Q: After you berated those of us who despise networking events, I decided to suck it up and get out there. The good news: I actually met a few interesting people, including someone in a similar field with whom I’d love to collaborate on a project. We talked for 20 minutes about joining forces on a media campaign supporting our shared issue and everything seemed copacetic. The bad news: I emailed her the next day (right before Thanksgiving), and while I’ve already broken most of my New Year’s resolutions, I’ve still not heard back. So much for the power of networking, eh?
A: Now don’t go blaming me for your ghosting new friend.

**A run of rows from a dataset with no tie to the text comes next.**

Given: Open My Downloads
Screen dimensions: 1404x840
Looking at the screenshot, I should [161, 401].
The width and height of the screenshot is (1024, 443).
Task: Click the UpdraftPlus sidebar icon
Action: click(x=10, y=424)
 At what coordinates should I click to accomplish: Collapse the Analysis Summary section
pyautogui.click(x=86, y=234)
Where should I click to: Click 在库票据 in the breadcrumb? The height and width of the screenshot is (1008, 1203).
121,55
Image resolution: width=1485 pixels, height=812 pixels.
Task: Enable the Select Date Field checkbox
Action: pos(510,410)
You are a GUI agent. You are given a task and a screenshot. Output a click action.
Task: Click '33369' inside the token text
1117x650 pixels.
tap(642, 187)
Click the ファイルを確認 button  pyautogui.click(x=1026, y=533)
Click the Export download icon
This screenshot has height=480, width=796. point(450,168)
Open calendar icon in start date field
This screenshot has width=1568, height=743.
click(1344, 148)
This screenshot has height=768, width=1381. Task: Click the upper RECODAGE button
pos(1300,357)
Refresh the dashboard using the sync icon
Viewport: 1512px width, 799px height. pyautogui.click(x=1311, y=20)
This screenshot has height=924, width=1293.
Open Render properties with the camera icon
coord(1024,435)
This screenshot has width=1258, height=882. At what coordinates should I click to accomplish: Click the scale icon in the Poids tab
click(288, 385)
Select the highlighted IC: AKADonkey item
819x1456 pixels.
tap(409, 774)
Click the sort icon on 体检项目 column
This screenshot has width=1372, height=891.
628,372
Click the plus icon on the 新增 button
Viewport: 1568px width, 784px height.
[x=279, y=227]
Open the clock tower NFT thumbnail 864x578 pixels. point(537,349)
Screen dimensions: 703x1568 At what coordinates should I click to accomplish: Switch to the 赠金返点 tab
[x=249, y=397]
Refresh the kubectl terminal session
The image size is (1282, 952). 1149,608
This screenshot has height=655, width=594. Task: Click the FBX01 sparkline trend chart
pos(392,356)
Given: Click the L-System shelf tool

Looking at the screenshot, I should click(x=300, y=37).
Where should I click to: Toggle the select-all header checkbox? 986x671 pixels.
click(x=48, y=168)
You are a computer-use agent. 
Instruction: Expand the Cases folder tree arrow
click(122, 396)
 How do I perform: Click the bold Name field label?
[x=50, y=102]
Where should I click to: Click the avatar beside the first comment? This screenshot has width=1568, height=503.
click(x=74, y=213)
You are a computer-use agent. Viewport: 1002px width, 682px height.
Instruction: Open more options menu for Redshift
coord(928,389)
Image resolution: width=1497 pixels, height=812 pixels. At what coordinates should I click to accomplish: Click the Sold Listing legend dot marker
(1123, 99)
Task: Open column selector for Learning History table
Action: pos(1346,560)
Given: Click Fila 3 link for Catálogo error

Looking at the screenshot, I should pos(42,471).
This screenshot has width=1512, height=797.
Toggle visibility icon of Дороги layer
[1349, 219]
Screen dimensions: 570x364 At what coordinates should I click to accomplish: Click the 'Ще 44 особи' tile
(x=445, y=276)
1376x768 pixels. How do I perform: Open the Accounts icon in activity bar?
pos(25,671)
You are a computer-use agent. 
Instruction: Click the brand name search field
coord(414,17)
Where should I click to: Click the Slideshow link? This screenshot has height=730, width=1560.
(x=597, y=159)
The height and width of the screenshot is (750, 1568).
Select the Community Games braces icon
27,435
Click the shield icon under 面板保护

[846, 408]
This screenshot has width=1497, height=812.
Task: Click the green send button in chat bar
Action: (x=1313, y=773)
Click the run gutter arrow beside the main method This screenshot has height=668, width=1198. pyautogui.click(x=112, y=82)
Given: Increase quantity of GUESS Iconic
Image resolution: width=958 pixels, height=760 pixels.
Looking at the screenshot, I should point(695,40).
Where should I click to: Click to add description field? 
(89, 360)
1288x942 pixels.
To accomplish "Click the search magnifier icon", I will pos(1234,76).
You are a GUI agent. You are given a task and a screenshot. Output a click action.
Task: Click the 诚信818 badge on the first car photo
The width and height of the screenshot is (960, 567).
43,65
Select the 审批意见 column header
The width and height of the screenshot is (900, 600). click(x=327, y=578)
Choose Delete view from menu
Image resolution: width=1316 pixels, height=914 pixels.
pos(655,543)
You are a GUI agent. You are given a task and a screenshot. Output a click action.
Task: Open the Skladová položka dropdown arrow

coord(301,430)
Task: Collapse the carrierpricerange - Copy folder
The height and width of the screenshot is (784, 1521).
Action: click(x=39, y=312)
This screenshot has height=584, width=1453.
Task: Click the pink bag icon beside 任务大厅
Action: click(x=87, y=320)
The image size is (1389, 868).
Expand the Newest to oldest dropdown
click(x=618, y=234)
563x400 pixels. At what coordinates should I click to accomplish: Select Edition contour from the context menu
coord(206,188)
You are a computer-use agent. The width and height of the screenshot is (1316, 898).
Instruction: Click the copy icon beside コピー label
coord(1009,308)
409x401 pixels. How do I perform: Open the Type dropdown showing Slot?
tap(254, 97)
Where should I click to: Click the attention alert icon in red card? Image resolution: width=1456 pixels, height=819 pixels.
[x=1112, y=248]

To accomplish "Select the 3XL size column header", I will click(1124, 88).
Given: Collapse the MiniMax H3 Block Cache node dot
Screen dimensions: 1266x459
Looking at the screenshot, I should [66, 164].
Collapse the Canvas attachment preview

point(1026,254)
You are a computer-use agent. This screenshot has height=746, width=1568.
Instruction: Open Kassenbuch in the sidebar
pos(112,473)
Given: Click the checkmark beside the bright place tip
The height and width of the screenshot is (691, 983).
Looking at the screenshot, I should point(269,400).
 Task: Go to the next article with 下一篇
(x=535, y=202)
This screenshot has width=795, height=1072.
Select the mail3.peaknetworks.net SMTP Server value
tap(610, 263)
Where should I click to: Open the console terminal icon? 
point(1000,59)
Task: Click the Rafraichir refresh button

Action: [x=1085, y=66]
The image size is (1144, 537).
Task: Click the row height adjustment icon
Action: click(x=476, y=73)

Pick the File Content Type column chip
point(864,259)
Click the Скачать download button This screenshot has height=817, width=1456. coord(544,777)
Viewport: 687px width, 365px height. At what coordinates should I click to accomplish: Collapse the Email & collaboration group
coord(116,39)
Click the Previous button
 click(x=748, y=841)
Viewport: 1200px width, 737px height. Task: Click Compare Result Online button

First, you got out there and met new people! Second, just because you’ve already broken your resolutions doesn’t mean she’s forgotten you.
We’ve all been there – patiently waiting for that email response that must be hiding in the internet’s lost-and-found. I did some research on standard business etiquette regarding email response time and came across two things: first, there is no consensus on how quickly one should reply to emails (or even if replies are necessary), and two, a 2015 study by USC’s Viterbi School of Engineering concluded that of those emails that get responses, 50 percent of those responses are sent within 60 minutes; after 48 hours, you can kiss that response goodbye. And teenagers on average are the quickest to respond to emails if they actually respond at all.
Now, USC’s School of Engineering is top-notch, and this report is cited repeatedly as the definitive and most recent data source on the subject. But here’s the thing: None of that rings true for me. If I responded to every email I receive within 60 minutes, that’s all I’d do all day. Second, I triage my emails, sometimes leaving a few for several days before I can give a thoughtful reply (as the editor of this magazine will certainly attest); and third, none of my three teenagers have ever relied on email as their source of communication. If, for some archaic reason, I send them an email and expect a response, I have to remind them to check their email to ensure they even see it.
Why does any of this matter to you? Because it confirms one thing: Who knows why you’ve not heard back? Maybe your newfound friend got a job offer in Tahiti and took a one-way flight out of here. Maybe she’s been in the midst of the holiday fog, family drama and postholiday fatigue. Maybe there’s been a tragedy in her life, or she’s been fired. Maybe she realized she’d had one too many cocktails and never wants to work with you on this island or any other. Maybe she genuinely didn’t get the message.
Whatever. If the collaboration is still a good idea, do what we’ve always done in business: Follow up. Be professional and appropriate (which, translated, means don’t go all passive-aggressive on her about her email habits). Send a follow-up email (preferably forwarding the original one) and try to reinvigorate the discussion. Or better yet, pick up the phone and call her. It was human interaction that sparked the idea in the first place, remember?
Whatever the outcome of your emailgate, get back out and network again. If she really has ghosted you, you’ll need to find a collaboration replacement for your excellent idea. And maybe this time you’ll find someone who participated in that USC study and will promptly reply to your email.